### WHAT THE TASK ASKS
Repeat the records below exactly from the line containing "You are a GUI" to the line containing "The width and height of the screenshot is (640, 631).", taking in both of those lines. Drop the pictures.

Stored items
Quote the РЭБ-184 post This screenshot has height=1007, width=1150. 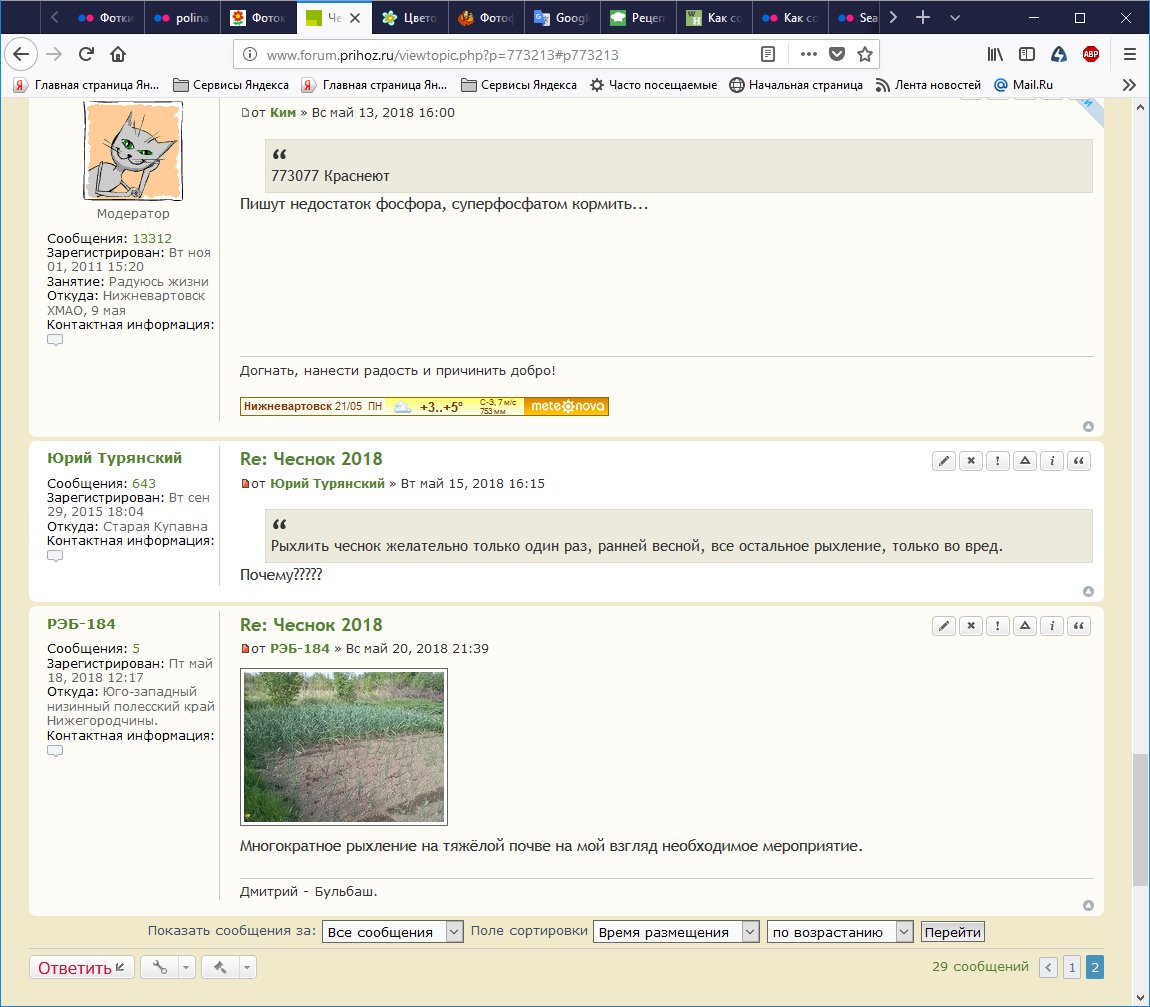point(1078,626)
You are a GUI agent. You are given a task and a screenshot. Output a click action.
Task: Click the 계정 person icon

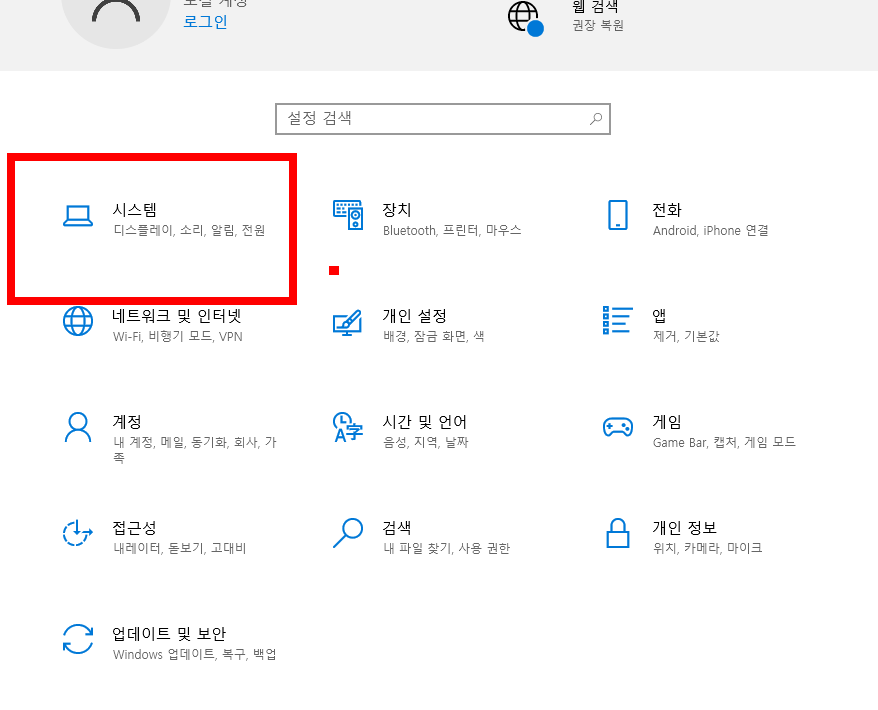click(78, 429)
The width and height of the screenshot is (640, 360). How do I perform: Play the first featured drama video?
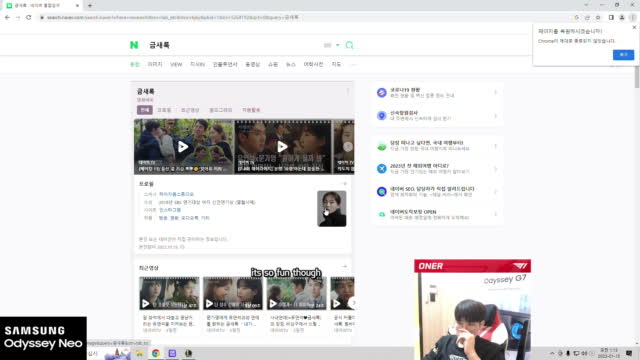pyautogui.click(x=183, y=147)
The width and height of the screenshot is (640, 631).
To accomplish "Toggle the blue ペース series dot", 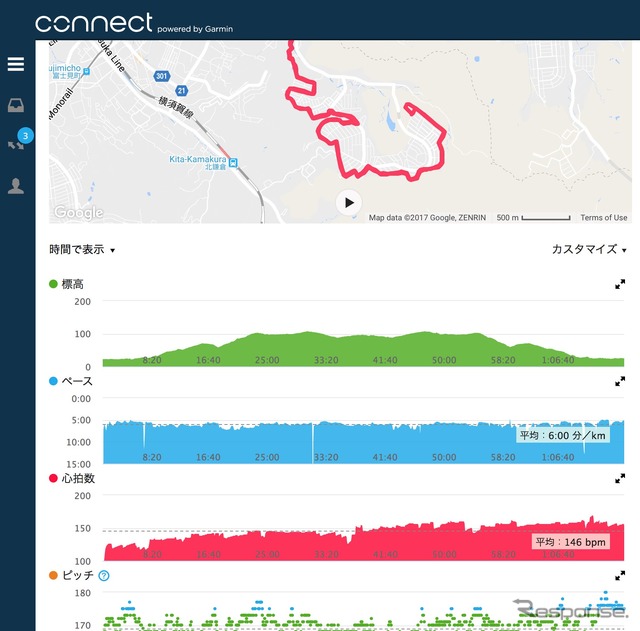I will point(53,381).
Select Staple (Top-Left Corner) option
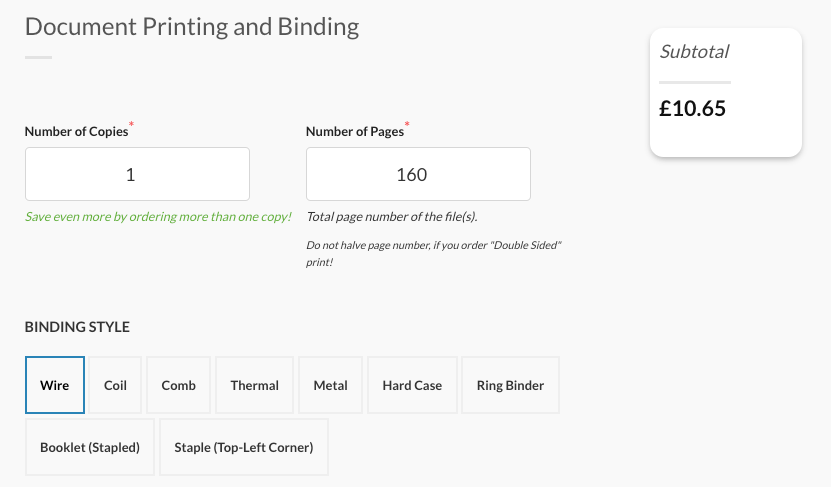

### ANSWER TO THIS PROBLEM
You are a GUI agent. You are given a task and a screenshot. Output a click action.
Task: Click the 계정 person icon

click(78, 429)
The width and height of the screenshot is (640, 360). How do I perform: Play the first featured drama video?
pyautogui.click(x=183, y=147)
The width and height of the screenshot is (640, 631).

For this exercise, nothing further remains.